■ What to produce:
Can you retype the part of the workers' compensation text below between "Factors Supporting An" and "the work, etc…).", inclusive?

■ Excerpt:
#####
Workers’ Compensation benefits, in general, are available for employees who were accidentally injured while in the course of their employment. A threshold issue is whether the injured worker qualifies under Maryland law as an employee. The initial presumption (which can be contested by the employer) is that a worker in the service of an employer is covered.
Usually there is a clear-cut answer. In some cases, however, our workers’ compensation attorneys must investigate the nature of the work and the work relationship with the employer to determine if a hurt worker is entitled to compensation.
Factors Supporting An Employer-Employee Relationship
The Workers’ Compensation Commission and the courts consider a number of factors in deciding whether a worker qualifies as an employee. No one factor is absolute proof, but they are all considered together.
- Wages: if the worker receives regular wages, he is more likely an employee.
- Right of control over worker’s conduct: this factor tends to be decisive—if the employer has the power to direct the manner in which the worker performs his work (for example, scheduling, the exact process required to perform the work, etc…).
- Termination/Discipline: if the employer has the right to terminate the worker’s employment or the right to discipline the worker, there is more likely to be an employer-employee relationship. This factor can be important in the context temp agencies, for example.
#####
■ Data section:
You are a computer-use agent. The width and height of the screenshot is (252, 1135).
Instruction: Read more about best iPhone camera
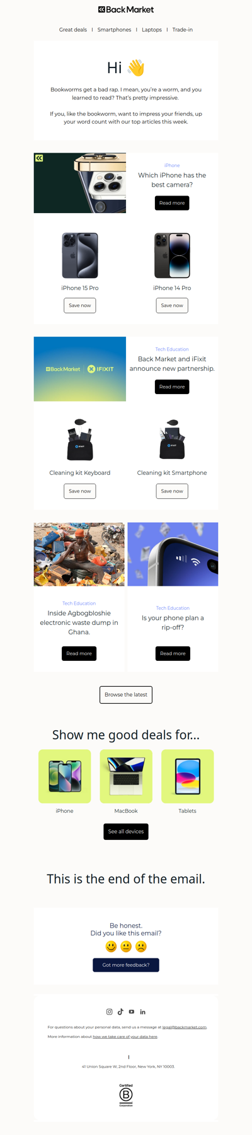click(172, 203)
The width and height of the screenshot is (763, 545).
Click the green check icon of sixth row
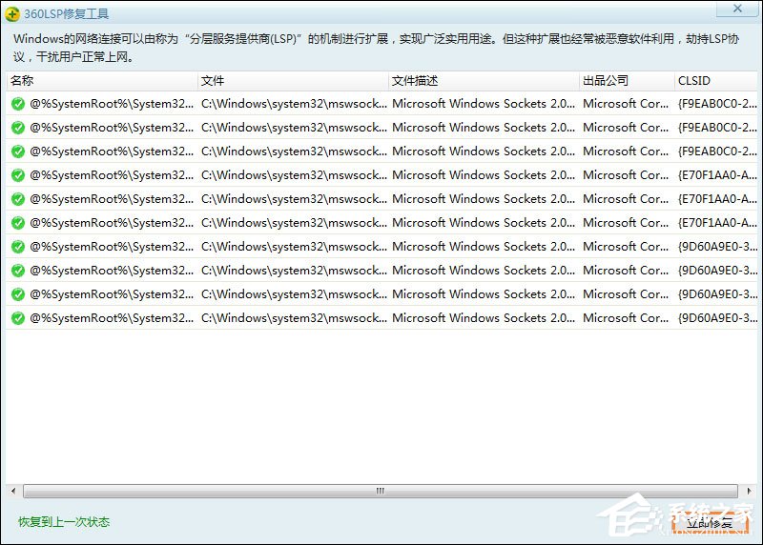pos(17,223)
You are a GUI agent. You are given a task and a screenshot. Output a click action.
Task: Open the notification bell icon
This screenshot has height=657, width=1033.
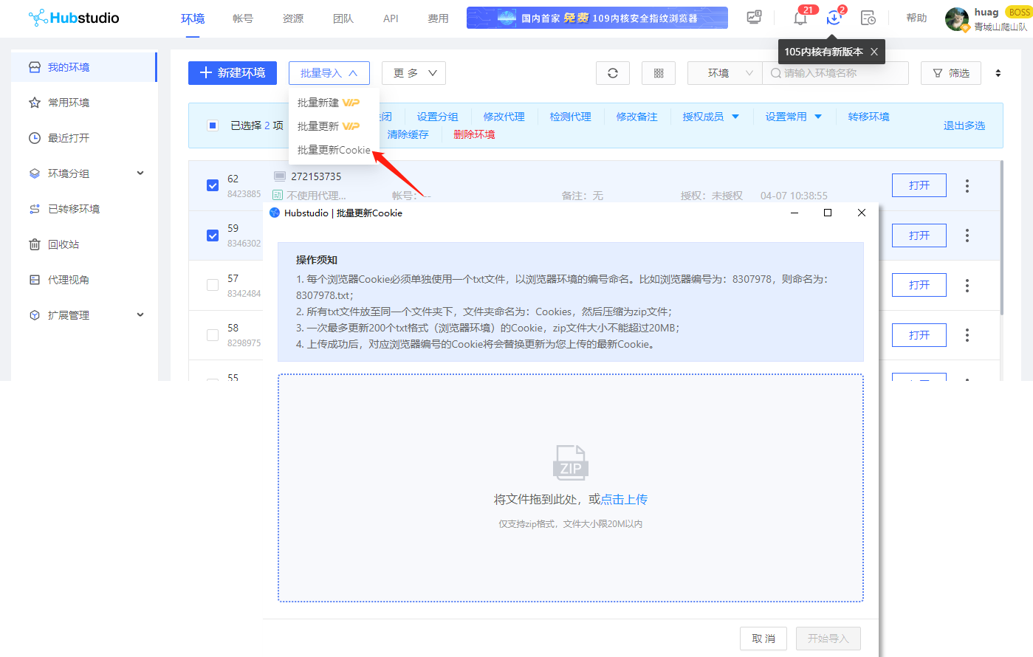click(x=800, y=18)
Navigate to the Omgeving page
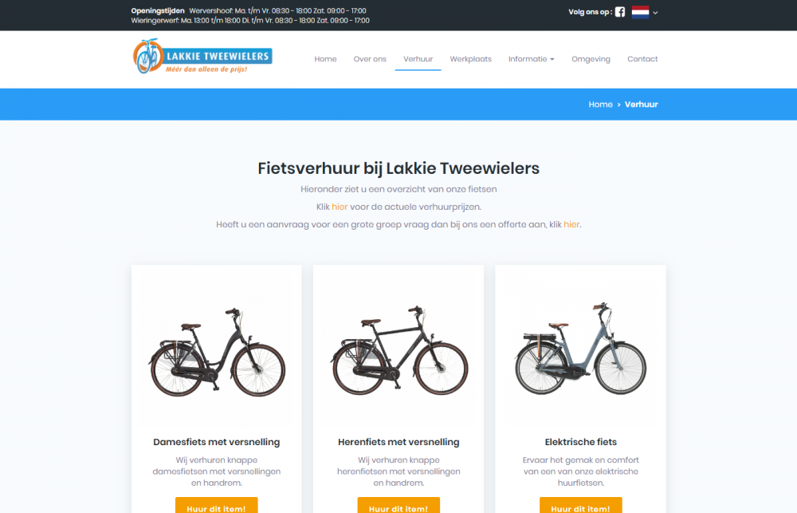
#####
■ Response to the exercise:
Factors Supporting An Employer-Employee Relationship
The Workers’ Compensation Commission and the courts consider a number of factors in deciding whether a worker qualifies as an employee. No one factor is absolute proof, but they are all considered together.
- Wages: if the worker receives regular wages, he is more likely an employee.
- Right of control over worker’s conduct: this factor tends to be decisive—if the employer has the power to direct the manner in which the worker performs his work (for example, scheduling, the exact process required to perform the work, etc…).